| TEXT UNDER STUDY |
......

However, the 8.38s more or less broke CrossFire, OpenGL, and video acceleration in Vista depending upon the app and IQ is not always perfect. While there is a great deal of promise in their performance and we see the potential, they are still Beta drivers that have a long ways to go in certain areas before their final release date of 5/23 (internal target).
That said, would you rather see impressive results in 3DMarks or have someone tell you the truth about the development progress or lack of it with the drivers. As much as I would like to see this card's performance improve immediately, it is what it is at this time with the released drivers. AMD/ATI will improve the performance of the card with better drivers but until they are released our only choice is to go with what they sent. We said the same thing about NVIDIA's early driver issues with the G80 so there are not any fanboys or people taking money under the table around here. You can put all the lipstick on a pig you want, but in the end, you still have a pig. ;-)

......

| DATA SEGMENT |
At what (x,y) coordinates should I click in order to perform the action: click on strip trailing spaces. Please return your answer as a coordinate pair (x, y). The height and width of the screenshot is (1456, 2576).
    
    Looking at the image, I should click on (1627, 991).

......

Continue the commentary on AMD/ATI's 8.38 beta drivers for a few more sentences, starting after its last line.

| EXERCISE RESULT |
Anand Lal Shimpi - Monday, May 14, 2007 - link
There's nothing sinister going on, ATI gave us 8.37 to test with and told us to use it. We got 8.38 today and are currently testing it for a follow-up.Take care,
Anand
GlassHouse69 - Monday, May 14, 2007 - link
wow dood. you replied!Yes, I have been wondering about the ethics of your group here for about a year now. I felt this sorta slick leaning towards and masking thing goign on. Nice to see there is not.
Thanks for the 1000's of articles and tests!